### Brief A:
Answer these questions using the profile of Claire:
(i) In what year was the Good Friday Agreement signed?
(ii) Which part of the Tory party does Claire say the DUP have shackled themselves to?
(iii) What would Claire do before she'd play some of today's political games?
### Brief B:
Carry on the profile of Claire after its last sentence.

___ Document excerpt

Having lived in Belfast for most of the 1980’s and 1990’s, the seventeen year old Claire was filled with hope and optimism when the Good Friday Agreement (GFA ) was signed in 1998. Now, almost twenty five years later, she does not believe the promise of that time has lived up to its potential. ‘Alas, I feel the GFA has not been properly worked: the core ethos of partnership, compromise and the structures are sound, but we have power division in many cases’. There are still ‘high degrees of sectarianism’, and the ‘polarisation caused by Brexit is forcing binary choices on people and the potential of the GFA has not been realised’. She is scathing of Brexit and its architects. ’The DUP are in a terrible tailspin over Brexit, and have made a series of catastrophic errors which have damaged the community, and they have no plan for how to get out of it. They have shackled themselves to the far right of the Tory party’. She is frustrated that ‘the turbulent time we are now in is due to DUP mistakes’. ’Sinn Féin or the DUP could have given us a soft Brexit, but, of course, neither of them did’, Claire adds.

Practical politics

|n a political world which seems increasingly dominated by grandstanding and playing to the gallery, it is refreshing to meet a politician whose concerns are about improving people’s lives in the here and now. This is another disadvantage of the political landscape becoming so dominated by the Brexit debate. This finger wagging is not her kind of politics. For Claire, politics is not about trying to fool people, and oneupmanship, it is about her children’s future, the health system, the education system and trying to make things better for all in society. She is passionate, but also reluctant to engage in political point scoring. Frustrated at how daily political discourse has become so negative, she would ‘lose my seat and gracefully retire before I’d play some of the political games you have now’.

______
___ Records

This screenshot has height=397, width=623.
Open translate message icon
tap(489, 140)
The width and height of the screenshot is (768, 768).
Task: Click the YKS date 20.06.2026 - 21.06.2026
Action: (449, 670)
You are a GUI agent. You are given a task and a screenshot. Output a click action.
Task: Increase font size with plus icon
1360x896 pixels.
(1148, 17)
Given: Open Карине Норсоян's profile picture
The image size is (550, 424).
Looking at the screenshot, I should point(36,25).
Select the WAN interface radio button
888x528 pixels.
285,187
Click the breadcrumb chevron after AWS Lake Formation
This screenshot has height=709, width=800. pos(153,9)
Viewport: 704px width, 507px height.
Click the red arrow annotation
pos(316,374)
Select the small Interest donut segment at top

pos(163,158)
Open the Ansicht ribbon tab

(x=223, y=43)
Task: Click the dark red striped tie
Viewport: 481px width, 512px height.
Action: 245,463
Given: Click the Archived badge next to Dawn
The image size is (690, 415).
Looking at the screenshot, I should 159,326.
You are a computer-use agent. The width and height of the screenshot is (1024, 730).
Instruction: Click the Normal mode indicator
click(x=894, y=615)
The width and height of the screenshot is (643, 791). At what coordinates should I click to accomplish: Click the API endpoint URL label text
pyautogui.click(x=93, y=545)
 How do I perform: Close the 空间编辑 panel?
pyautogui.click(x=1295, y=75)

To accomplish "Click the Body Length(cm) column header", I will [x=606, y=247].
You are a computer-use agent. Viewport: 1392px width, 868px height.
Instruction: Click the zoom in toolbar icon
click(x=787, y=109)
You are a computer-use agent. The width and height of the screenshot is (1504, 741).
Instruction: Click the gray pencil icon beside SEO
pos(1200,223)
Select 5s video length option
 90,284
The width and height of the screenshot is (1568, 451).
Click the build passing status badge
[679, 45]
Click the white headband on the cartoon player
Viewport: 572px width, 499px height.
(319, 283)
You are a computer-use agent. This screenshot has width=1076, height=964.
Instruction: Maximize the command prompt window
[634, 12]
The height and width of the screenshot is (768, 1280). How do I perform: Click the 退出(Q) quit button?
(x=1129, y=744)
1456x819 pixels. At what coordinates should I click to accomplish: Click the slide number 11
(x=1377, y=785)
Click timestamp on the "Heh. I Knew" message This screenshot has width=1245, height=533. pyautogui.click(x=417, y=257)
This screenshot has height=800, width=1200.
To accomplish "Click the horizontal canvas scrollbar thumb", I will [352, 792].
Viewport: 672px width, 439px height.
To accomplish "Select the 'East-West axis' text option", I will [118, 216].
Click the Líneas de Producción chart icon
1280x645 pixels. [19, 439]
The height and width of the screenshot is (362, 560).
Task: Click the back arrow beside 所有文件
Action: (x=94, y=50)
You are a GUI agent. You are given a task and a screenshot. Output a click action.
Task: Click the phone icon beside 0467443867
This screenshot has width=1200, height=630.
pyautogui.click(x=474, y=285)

______

### Expected answer A:
(i) 1998
(ii) The far right of the Tory party
(iii) Lose her seat and gracefully retire

### Expected answer B:
New Ireland

So what is her, and the SDLP’s, vision for a new Ireland? Again, she warms to her practical politics theme. She believes in good government and also in anti-sectarianism. Northern Ireland has ‘not enjoyed good governance in a century, and certainly not in recent years’. She is happy that the analysis outlined by Hume and Mallon over many years, against which Unionism and Republicanism railed, has now become the norm. The simplistic slogans of ‘Brits out’ and ’No road to Dublin’ may win some electoral advantage, but the new Ireland will not just be about changing the name over the door, ‘what is this new Ireland for?’ is the question she poses. She is happy to provide the answer, ‘it is about making society better now, not waiting for constitutional change’. You cannot put issues on the long finger, and hope the new Ireland will sort out everything for you. When a new Ireland emerges, it is going to take time, and not be a single event. It may take decades, and as Hume pointed out, ultimately the new Ireland is ‘about uniting people, not territory’. She still feels the communities ’need to reconcile with each other, and ‘Brexit gave us lessons on how you don’t do constitutional change’. ’There are increasing numbers who don’t identify as nationalist or unionist, and they will help decide the future. The process will take time, and we ’need to do better than just reversing partition’. There is the potential danger of having a large trapped minority, ‘people at sea, and upset with no affinity with the Irish state’.

The DUP opposed the GFA and now want to cloak themselves in the language of the agreement. On the other side, some who proclaim the new Ireland wants to include everybody are then shouting ‘Up the Ra’ a few days later.

She is not optimistic, but hopeful, that the new Prime Minister will ‘see the logic of having good relationships with your neighbour’, and maybe British-Irish relations will improve once the Tory leadership election is out of the way.

Claire remembers her father in shock and tears, kneeling in front of the television, at the time of the Remembrance Day bombing in Enniskillen in 1987. A few years earlier, he had taken his wife and family from the security, and beauty, of county Galway to try to make a difference in his native Belfast. When Claire now remembers childhood summers, it is always Barna that comes to mind. The work undertaken by her parents almost forty years ago continues today, with their daughter, Claire Hanna MP, Galway girl, native of Barna.